# [EXERCISE REQUIREMENTS]
Convert the records below into a Markdown table with two columns, "Row" for the row number and "Text" for the line. Include every line of the records except the blank ones.

# [SOURCE DATA]
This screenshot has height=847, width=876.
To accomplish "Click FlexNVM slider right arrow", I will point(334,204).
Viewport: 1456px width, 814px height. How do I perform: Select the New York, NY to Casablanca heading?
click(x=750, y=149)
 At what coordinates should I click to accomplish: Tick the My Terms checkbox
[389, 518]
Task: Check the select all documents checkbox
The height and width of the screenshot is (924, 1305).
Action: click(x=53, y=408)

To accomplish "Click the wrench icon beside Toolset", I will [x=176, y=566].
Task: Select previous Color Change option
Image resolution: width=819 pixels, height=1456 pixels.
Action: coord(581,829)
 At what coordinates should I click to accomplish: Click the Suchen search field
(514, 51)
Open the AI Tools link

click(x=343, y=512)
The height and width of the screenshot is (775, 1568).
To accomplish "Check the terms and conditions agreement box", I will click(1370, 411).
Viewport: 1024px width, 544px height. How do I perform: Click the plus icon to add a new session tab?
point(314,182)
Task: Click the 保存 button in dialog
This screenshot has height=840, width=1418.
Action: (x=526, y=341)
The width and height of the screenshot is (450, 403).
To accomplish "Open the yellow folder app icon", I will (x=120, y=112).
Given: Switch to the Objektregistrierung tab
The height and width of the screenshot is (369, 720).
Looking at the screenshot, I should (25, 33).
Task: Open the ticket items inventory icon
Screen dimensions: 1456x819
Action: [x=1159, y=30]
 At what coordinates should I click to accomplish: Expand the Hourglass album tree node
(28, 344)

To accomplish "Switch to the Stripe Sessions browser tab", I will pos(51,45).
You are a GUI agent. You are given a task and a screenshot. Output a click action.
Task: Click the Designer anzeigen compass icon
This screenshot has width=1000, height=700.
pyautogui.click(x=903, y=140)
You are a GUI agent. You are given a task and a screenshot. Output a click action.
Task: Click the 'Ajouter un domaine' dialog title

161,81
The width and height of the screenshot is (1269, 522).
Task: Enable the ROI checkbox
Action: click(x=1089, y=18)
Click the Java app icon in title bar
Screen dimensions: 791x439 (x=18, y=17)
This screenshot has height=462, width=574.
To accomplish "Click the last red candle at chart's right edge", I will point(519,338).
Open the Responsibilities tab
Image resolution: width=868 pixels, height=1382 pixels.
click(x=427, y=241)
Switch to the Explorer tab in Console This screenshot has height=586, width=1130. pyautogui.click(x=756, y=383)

# [ANSWER BELOW]
| Row | Text |
|---|---|
| 1 | This screenshot has height=847, width=876. |
| 2 | To accomplish "Click FlexNVM slider right arrow", I will point(334,204). |
| 3 | Viewport: 1456px width, 814px height. How do I perform: Select the New York, NY to Casablanca heading? |
| 4 | click(x=750, y=149) |
| 5 |  At what coordinates should I click to accomplish: Tick the My Terms checkbox |
| 6 | [389, 518] |
| 7 | Task: Check the select all documents checkbox |
| 8 | The height and width of the screenshot is (924, 1305). |
| 9 | Action: click(x=53, y=408) |
| 10 | To accomplish "Click the wrench icon beside Toolset", I will [x=176, y=566]. |
| 11 | Task: Select previous Color Change option |
| 12 | Image resolution: width=819 pixels, height=1456 pixels. |
| 13 | Action: coord(581,829) |
| 14 |  At what coordinates should I click to accomplish: Click the Suchen search field |
| 15 | (514, 51) |
| 16 | Open the AI Tools link |
| 17 | click(x=343, y=512) |
| 18 | The height and width of the screenshot is (775, 1568). |
| 19 | To accomplish "Check the terms and conditions agreement box", I will click(1370, 411). |
| 20 | Viewport: 1024px width, 544px height. How do I perform: Click the plus icon to add a new session tab? |
| 21 | point(314,182) |
| 22 | Task: Click the 保存 button in dialog |
| 23 | This screenshot has height=840, width=1418. |
| 24 | Action: (x=526, y=341) |
| 25 | The width and height of the screenshot is (450, 403). |
| 26 | To accomplish "Open the yellow folder app icon", I will (x=120, y=112). |
| 27 | Given: Switch to the Objektregistrierung tab |
| 28 | The height and width of the screenshot is (369, 720). |
| 29 | Looking at the screenshot, I should (25, 33). |
| 30 | Task: Open the ticket items inventory icon |
| 31 | Screen dimensions: 1456x819 |
| 32 | Action: [x=1159, y=30] |
| 33 |  At what coordinates should I click to accomplish: Expand the Hourglass album tree node |
| 34 | (28, 344) |
| 35 | To accomplish "Switch to the Stripe Sessions browser tab", I will pos(51,45). |
| 36 | You are a GUI agent. You are given a task and a screenshot. Output a click action. |
| 37 | Task: Click the Designer anzeigen compass icon |
| 38 | This screenshot has width=1000, height=700. |
| 39 | pyautogui.click(x=903, y=140) |
| 40 | You are a GUI agent. You are given a task and a screenshot. Output a click action. |
| 41 | Task: Click the 'Ajouter un domaine' dialog title |
| 42 | 161,81 |
| 43 | The width and height of the screenshot is (1269, 522). |
| 44 | Task: Enable the ROI checkbox |
| 45 | Action: click(x=1089, y=18) |
| 46 | Click the Java app icon in title bar |
| 47 | Screen dimensions: 791x439 (x=18, y=17) |
| 48 | This screenshot has height=462, width=574. |
| 49 | To accomplish "Click the last red candle at chart's right edge", I will point(519,338). |
| 50 | Open the Responsibilities tab |
| 51 | Image resolution: width=868 pixels, height=1382 pixels. |
| 52 | click(x=427, y=241) |
| 53 | Switch to the Explorer tab in Console This screenshot has height=586, width=1130. pyautogui.click(x=756, y=383) |